_Reading text:_
►
About the Project
This is an exciting opportunity for a student to investigate the impacts of a changing climate on the resilience of natural enemy communities to provide regulating above-, and below-ground ecosystem services for control of insect pests. The ideal candidate will be an enthusiastic and motivated individual, with an interest in Conservation Biological Control of insect pests.
There are significant challenges to finding new solutions for sustainable agriculture, whilst ensuring agricultural productivity on a global scale. Conservation biological control uses functionally diverse populations of natural enemies (predators, parasitoids, microbes) within agricultural systems to alleviate pest pressure and promote regulating ecosystem services, in the absence of pesticides. Whilst we understand the role of parasitoids/predators and insect pathogens for biological control, and are beginning to acknowledge the importance of beneficial soil bacteria for plant health, less is known about the intricate interactions between these groups of organisms for controlling pests, especially under environmental change.
You will investigate a novel approach of integrating above- and below- ground pest control simultaneously. Using a barley-aphid system, you will investigate the effects of climate change (elevated CO2) on multi-trophic interactions and the potential for increased pest pressures under future conditions. Exploring the impact of environmental changes in CO2 on multi-trophic interactions, you will bring innovative understanding of how microbial natural enemies may be affected under future environmental scenarios. This has rarely been studied and especially not in the context of a community assemblage of multiple natural enemies where you will assess the value of this regulating ecosystem service in terms of plant health and crop yield.
The PhD will build complexity, from lab-studies, to larger mesocosm greenhouse experiments and transferring to the field. There is also an exciting opportunity for you to engage with farmers to co-design key questions to address in the PhD and to disseminate outcomes from the studies.
The overarching objectives are to:
- Determine trade-offs between pest control services provided by soil bacteria and by fungi/parasitoids aboveground.
- Determine the impact of environmental changes (eCO2) on biocontrol/disease transmission, and plant health.
- Transfer knowledge from laboratory experiment to the field.
- Engage end-user farmer groups with research input and outputs
The ACCE DTP is committed to recruiting extraordinary future scientists regardless of age, ethnicity, gender, gender identity, disability, sexual orientation or career pathway to date. We understand that commitment and excellence can be shown in many ways and have built our recruitment process to reflect this. We welcome applicants from all backgrounds, particularly those underrepresented in science, who have curiosity, creativity and a drive to learn new skills. We particularly encourage applicants with a strong background in ecology/environmental science, experience in conducting independent fieldwork and an interest in engaging with stakeholders and end-users. Applicants are expected hold at least an upper second class honours degree, or equivalent.
The successful student will be based primarily at the UK Centre for Ecology & Hydrology, Wallingford (lead supervisor Dr Helen Hesketh), with the University of Liverpool awarding the degree (supervisor Dr Sharon Zytynska) and time spent at both Liverpool and with our project partner Dr Gia Aradottir at NIAB, Cambridge. You are welcome to get in touch via email with the lead supervisor before you apply if you wish to discuss the project further or have any questions.
Your application should include a CV, two referees and a personal/supporting statement/cover letter. We strongly recommend you use the ACCE guided personal statement in place of a standard personal/supporting statement/cover letter.
◄
Please print the part of the PhD project description starting at "The successful student" and ending at "have any questions.". Work only from the PhD project description.

_Supplied data:_
►
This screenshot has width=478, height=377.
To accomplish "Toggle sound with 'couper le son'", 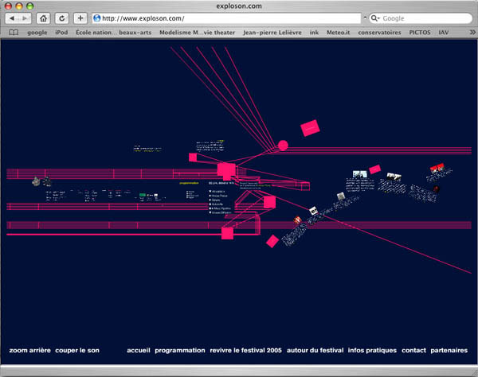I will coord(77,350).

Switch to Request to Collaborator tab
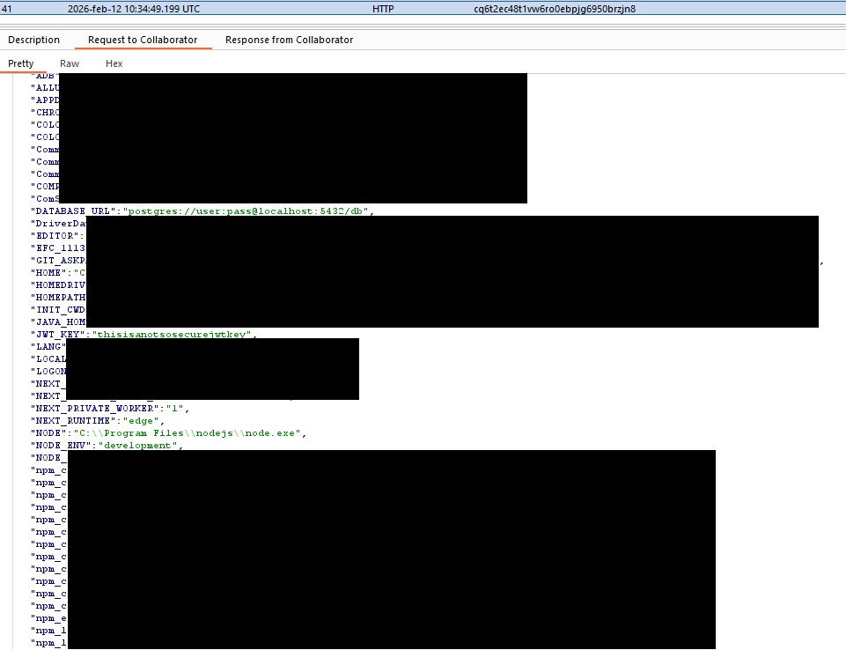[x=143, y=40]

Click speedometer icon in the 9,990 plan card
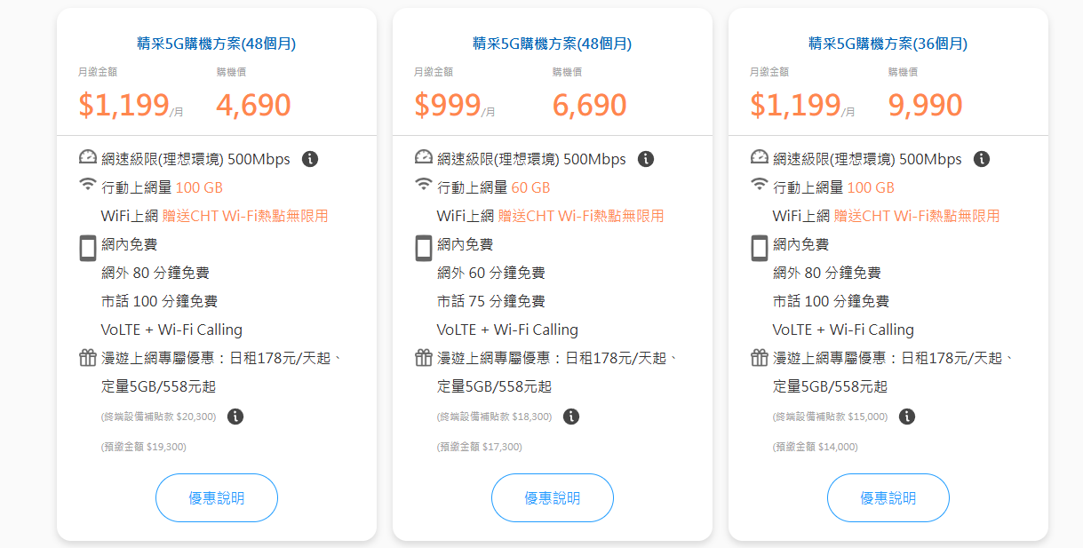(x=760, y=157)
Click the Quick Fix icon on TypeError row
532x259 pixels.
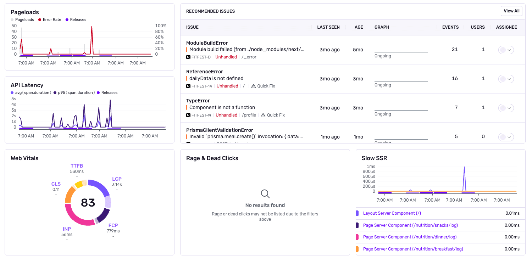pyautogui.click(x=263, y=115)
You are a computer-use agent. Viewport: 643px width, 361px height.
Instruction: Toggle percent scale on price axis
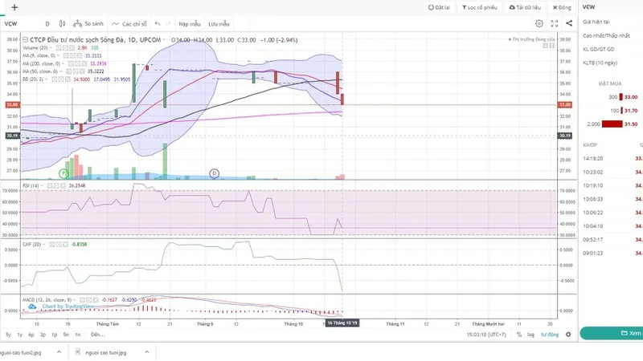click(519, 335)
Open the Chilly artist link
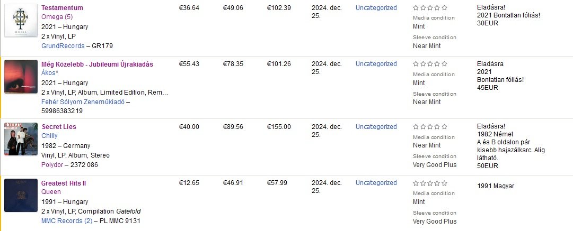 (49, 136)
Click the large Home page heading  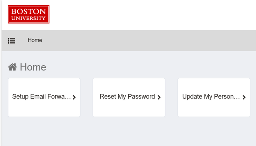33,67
◄
►
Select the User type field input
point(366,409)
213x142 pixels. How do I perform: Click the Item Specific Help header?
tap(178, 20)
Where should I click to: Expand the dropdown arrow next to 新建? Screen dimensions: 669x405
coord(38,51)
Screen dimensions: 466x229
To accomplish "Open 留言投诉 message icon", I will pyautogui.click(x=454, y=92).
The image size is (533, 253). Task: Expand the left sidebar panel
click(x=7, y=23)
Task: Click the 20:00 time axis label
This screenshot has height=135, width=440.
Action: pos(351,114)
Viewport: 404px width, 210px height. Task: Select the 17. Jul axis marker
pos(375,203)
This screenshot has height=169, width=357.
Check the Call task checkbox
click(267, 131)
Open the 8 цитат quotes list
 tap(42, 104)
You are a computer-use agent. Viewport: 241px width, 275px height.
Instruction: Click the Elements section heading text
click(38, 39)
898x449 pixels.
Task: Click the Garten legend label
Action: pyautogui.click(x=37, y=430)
◄
►
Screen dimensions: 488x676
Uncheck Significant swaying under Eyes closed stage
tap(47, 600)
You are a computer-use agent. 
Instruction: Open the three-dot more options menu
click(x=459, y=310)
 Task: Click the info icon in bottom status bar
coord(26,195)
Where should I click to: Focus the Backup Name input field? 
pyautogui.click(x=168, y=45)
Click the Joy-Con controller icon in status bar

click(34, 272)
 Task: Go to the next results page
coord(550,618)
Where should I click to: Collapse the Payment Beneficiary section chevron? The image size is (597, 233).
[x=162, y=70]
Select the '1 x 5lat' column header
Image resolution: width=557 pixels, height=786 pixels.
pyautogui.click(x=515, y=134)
◄
_Response box:_
The successful student will be based primarily at the UK Centre for Ecology & Hydrology, Wallingford (lead supervisor Dr Helen Hesketh), with the University of Liverpool awarding the degree (supervisor Dr Sharon Zytynska) and time spent at both Liverpool and with our project partner Dr Gia Aradottir at NIAB, Cambridge. You are welcome to get in touch via email with the lead supervisor before you apply if you wish to discuss the project further or have any questions.